Max caught Cockburn-Hawkes’s eye and nodded. “You might say that, Shaw. I’ve had a report from the Ministry of Health, unofficially at this stage of course.” I knew what he meant by ‘unofficially’. 6D2 had its operators inside various Government departments as well as elsewhere — not to work against the Establishment, naturally, but to ensure that we got the whispers nicely in advance so that we were ready when the official notices came through asking for our assistance. This time, there had evidently been no such request — yet. Max went on, “It seems that some of that yellow-brown stuff descended upon one of the Ministry’s top scientists. He was interested enough to scrape some together and send it down for analysis.”
“And?”
Max said heavily, “Result negative.”
“In what sense?”
“In every sense. The analysis produced a nil result.
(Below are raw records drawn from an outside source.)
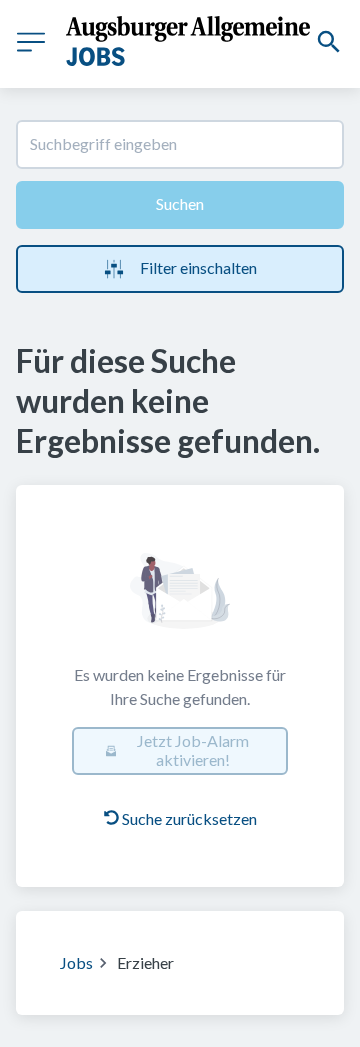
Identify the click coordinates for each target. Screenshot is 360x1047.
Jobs (76, 962)
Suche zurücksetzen (189, 818)
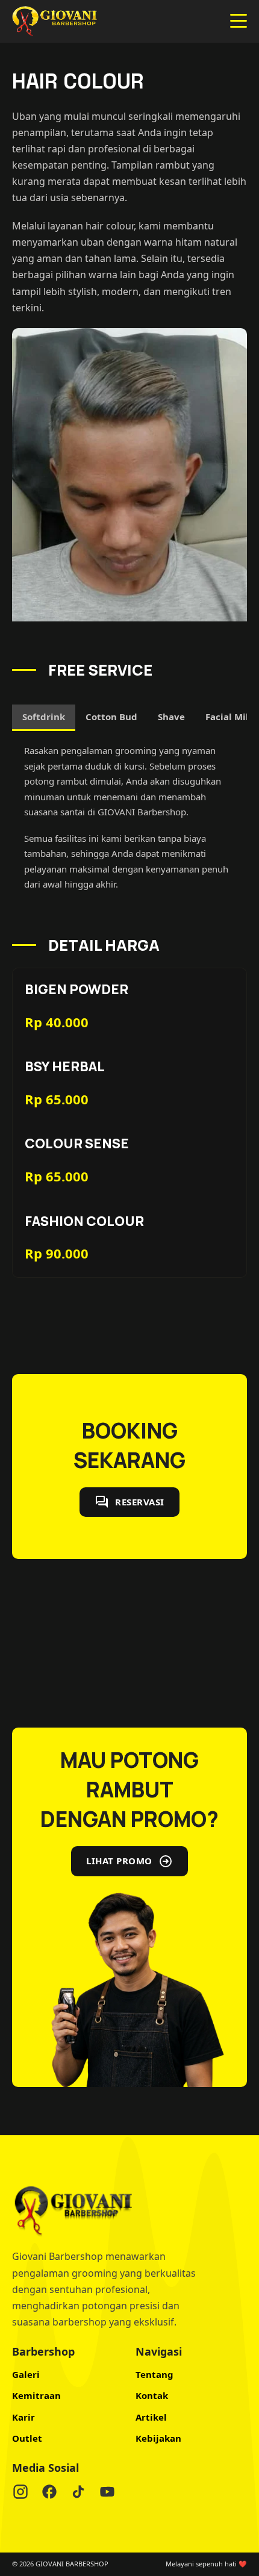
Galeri (26, 2374)
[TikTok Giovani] (78, 2494)
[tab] (43, 718)
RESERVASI (139, 1502)
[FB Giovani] (49, 2494)
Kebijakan (158, 2438)
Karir (23, 2417)
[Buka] (238, 21)
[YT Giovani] (107, 2494)
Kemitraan (36, 2395)
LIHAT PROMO (119, 1861)
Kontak (152, 2395)
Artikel (151, 2417)
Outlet (27, 2438)
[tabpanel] (129, 817)
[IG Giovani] (20, 2494)
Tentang (154, 2374)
They don’t know what the stuff is, Shaw.”
“But surely,” I said, “they must be able to arrive at its composition, break it down into its component parts or whatever the jargon is?”
Max shook his head. “One would think so, but they’ve not been able to do that. All they’ve been able to isolate is the rainwater and a few chemicals that the stuff would have gathered from the atmosphere on its way down to the ground. Nothing else at all.” He lifted his hands, let them drop again. “They simply do not know what the stuff is. They’re completely flummoxed. Because they’re flummoxed, they’ve become intensely interested. The
y asked at once for full reports from the affected areas, and the Medical Officers of Health got busy.” Max gave me a shrewd look from under his thick eyebrows. “Did you touch any of the stuff, Shaw?”
“Yes,” I said, feeling suddenly a little worried. I held up that finger-tip. “It’s started itching.”
Once again Max caught the brigadier’s eye, then looked back at me. “You’re not the only one,” he said. “That’s what this is all about. Throughout the affected areas, the Medical Officers of Health and their staffs have developed the same symptoms, and local G.P.s who’ve been contacted have also reported a rush of people to their evening surgeries, all complaining of much the same thing. In addition, various people who were out and about when the rain brought the stuff down — street sweepers, night workers, police constables on the beat — have contacted their doctors with very nasty skin troubles in exposed parts of their bodies. The symptoms, apparently, are much more pronounced in the G.P.s’ ordinary patients than in the MOH staffs, the men who’ve been handling the smears taken from cars and so on — this appears to be due to a doctor’s normal habit of washing his hands after touching anything —”
I broke in, “That’s what I did. I ran my hands under a tap just after I’d touched Jagger’s car.”
Max nodded. “So all you’ve got is the itching sensation. The others have had a complete loss of skin surface and some sores have developed. What about Jagger?”
“I don’t know,” I said. “He touched the stuff, I know that, but I didn’t hear him complain about any after-effects. I haven’t seen him since we got back into London, though.”
“You’d better contact him first thing in the morning, Shaw, and you’d better come in and see the medical section yourself, just as a precaution.”
“Just as you say,” I agreed at once. “But what d’you think all this is in aid of anyway? I mean … where do we come in, in the middle of the night?”